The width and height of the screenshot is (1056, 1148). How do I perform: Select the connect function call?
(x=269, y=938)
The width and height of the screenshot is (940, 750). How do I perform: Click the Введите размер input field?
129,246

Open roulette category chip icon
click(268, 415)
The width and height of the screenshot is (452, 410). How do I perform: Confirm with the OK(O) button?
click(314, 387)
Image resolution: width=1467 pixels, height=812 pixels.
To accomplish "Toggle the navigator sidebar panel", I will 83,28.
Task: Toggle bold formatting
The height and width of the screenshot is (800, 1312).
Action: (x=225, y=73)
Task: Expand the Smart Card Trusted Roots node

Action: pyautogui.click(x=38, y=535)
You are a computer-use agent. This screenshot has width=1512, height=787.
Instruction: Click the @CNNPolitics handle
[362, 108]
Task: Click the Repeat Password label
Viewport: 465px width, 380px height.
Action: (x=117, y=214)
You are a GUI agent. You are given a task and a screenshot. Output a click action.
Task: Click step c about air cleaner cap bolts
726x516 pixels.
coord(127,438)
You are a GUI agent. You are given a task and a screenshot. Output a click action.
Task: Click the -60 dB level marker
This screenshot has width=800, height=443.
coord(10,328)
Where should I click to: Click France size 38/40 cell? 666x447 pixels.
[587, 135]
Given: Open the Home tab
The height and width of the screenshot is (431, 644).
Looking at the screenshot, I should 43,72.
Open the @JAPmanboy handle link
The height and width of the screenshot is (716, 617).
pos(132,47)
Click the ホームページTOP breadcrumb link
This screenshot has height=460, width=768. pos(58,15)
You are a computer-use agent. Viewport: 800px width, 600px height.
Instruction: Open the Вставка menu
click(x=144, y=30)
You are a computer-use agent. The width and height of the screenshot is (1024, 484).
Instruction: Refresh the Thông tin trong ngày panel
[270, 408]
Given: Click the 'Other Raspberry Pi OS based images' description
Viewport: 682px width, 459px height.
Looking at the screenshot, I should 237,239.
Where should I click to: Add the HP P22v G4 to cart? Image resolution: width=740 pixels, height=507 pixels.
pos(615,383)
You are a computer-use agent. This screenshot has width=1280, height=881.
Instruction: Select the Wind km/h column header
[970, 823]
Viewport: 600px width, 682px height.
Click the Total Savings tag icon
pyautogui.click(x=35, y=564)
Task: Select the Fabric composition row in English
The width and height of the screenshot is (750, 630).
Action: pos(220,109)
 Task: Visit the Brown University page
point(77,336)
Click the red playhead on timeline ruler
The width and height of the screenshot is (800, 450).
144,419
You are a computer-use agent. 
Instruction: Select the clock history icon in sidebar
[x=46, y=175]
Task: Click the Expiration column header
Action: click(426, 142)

### Aim of the task
Please make an exact copy of the lines above from the line with "Viewport: 465px width, 380px height." through the line with "Given: Open the Home tab", both ends included.

### Answer for this exercise
Viewport: 465px width, 380px height.
Action: (x=117, y=214)
You are a GUI agent. You are given a task and a screenshot. Output a click action.
Task: Click step c about air cleaner cap bolts
726x516 pixels.
coord(127,438)
You are a GUI agent. You are given a task and a screenshot. Output a click action.
Task: Click the -60 dB level marker
This screenshot has width=800, height=443.
coord(10,328)
Where should I click to: Click France size 38/40 cell? 666x447 pixels.
[587, 135]
Given: Open the Home tab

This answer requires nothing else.